Cats don’t always land on four paws. How many times before did you hear, dear fabCats, that cats know exactly how to fall safely and that even with dangerous jumps from heights they won’t have issues sticking the landing? Unfortunately, the reality doesn’t look that fly and falls are one of the major causes of serious injuries and problems with the feline musculoskeletal system. Major, but not the only one - cat surgeons, orthopedists and physiotherapists work with different patients every day, making sure they’re comfortable moving around. Today we’re checking out when a cat might experience trouble with their movements, how can we recognise it and how to introduce fitness into a cat’s life at home. Curious?
Cat injuries of bones and joints
Issues with moving around are usually a problem for cats after injuries - those living outside, after road accidents, cats who were hurt by humans or other animals, but also the domestic and indoor/outdoor cats after falls from a height or dangerous jumps. Joints and bones can get damaged during a planned jump, but also after an unplanned fall. Cats have a purrfect sense of balance and contact to the ground, but even their grace can’t win with the power of a wet and slippery window sill, a narrow rail or their inner hunting instinct.
While jumping or falling down, cats are instinctively trying to turn themselves around in the air so that they can land on their paws and cushion their body from the impact.
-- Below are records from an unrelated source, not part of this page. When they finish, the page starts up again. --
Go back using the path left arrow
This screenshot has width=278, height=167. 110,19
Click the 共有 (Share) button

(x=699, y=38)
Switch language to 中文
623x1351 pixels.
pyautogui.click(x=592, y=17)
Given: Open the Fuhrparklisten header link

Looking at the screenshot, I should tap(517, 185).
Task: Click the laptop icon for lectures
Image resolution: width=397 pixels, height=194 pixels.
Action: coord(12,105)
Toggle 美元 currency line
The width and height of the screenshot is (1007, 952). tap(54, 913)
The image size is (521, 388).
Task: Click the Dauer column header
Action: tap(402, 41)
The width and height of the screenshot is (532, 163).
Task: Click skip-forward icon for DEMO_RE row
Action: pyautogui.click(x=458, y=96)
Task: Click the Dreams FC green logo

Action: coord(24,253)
It’s an art, but it doesn’t always work, often due to the lack of time for turning, the place of landing, badly measured distance of the fall or prior bones and joints issues that won’t allow the cat to use their full range of motion. A hard hit onto the ground (landed on four paws or not) can end with sprains, serious bone breaks and internal bleeding. The breaks will heal up with time, on their own or with the help of a surgeon, but their effects might impact the cat’s entire life afterwards.
When a cat may need physiotherapy?
Trouble with walking, painful joints, limited mobility and discomfort can appear not only in cats with injuries. Same as with hoomans, joint degeneration progresses with age and affects many senior cats. The third group of fluffy companions that might require additional support and mobility tests includes some cat breeds that are genetically predisposed to bone and joint issues. This would include big breeds (like maine coons, norwegian forest cats and syberian cats), as well as scottish folds, siamese cats or british shorthairs, to name a few.
Physiotherapy and rehabilitation within the veterinary field is mostly used as an aid for patients after serious injuries and surgeries, slowly getting back to health and a certain level of mobility. Additionally, recently it has been gaining interest among cat Guardians who understand how much of a difference it can make and how much pain relief can come for a cat working with a specialist. Cats after injuries, surgeries, accidents or with genetic or age related mobility issues are cared for by animal physiotherapists who use massage, laser treatment, magnetic field treatments, active and passive exercises, ultrasounds and hydrotherapy. A properly adjusted therapy aids and speeds up the recovery process, minimises pain and teaches the cat to trust their body once again.
How to take care of cat’s joints in a home environment?
Besides providing your cat with a safe environment and minimising the risk of falling from heights or cat-escapes, in order to take good care of the joints and the entire musculoskeletal system, it’s worth remembering that your house is your cat’s best playground. By building a cat superhighway, setting up high scratching posts that lead to shelves on the wall and allowing your cat to move around on different levels of the flat, you’re including playtime into their daily routine and improving their overall physical condition. Many domestic cats suffer from obesity, as their days are mostly filled with snacking and napping around. Without a doubt, they are two very important elements of the cat’s routine but… moving around is healthy.
Let the playtime be a part of the everyday contact and bond building between the Guardian and their cat. We know that not all furry companions are as active as bengals, who’d gladly walk on the ceiling if we let them - there are some lazy kitties, for whom playtime means swatting a feather with their paw only if it flies above their heads. Despite that we should encourage our cats to move, whether it’s with throwing them snacks to chase around, playing with a string or slowly walking around the house through shelves, cupboards and sofas. 15-30 minutes is enough for the joints to work properly and get stronger through natural movements.
Pharmacological treatment for cat’s joints
Different types of supplements and formulas that are supposed to support healthy joints and natural regeneration are getting more and more popular in the cat world. Such products can help a lot in many cat’s cases, but they should be administered carefully and after consulting it with a veterinarian. Specialists will often prescribe supplements themselves, based on the cat’s age or their RTG results, helping the cat with their rehabilitation and comeback to their regular mobility and playfulness. Supplements can be used as preventative measures as well, especially for some cat breeds or after injuries, but even then, for your and your kittie’s safety, we recommend, dear fabCats, to get a green light to use them from your veterinarian first.
Did you hear about feline physiotherapy before? Or maybe your cats have had some unpleasant injuries and mobility issues which required the help of a feline physiotherapist? We’re curious to read your stories in the comments with our morning coffee! To all cats, the young and seniors, we wish you health and injury-free lives. Stay agile and playful as long as you can.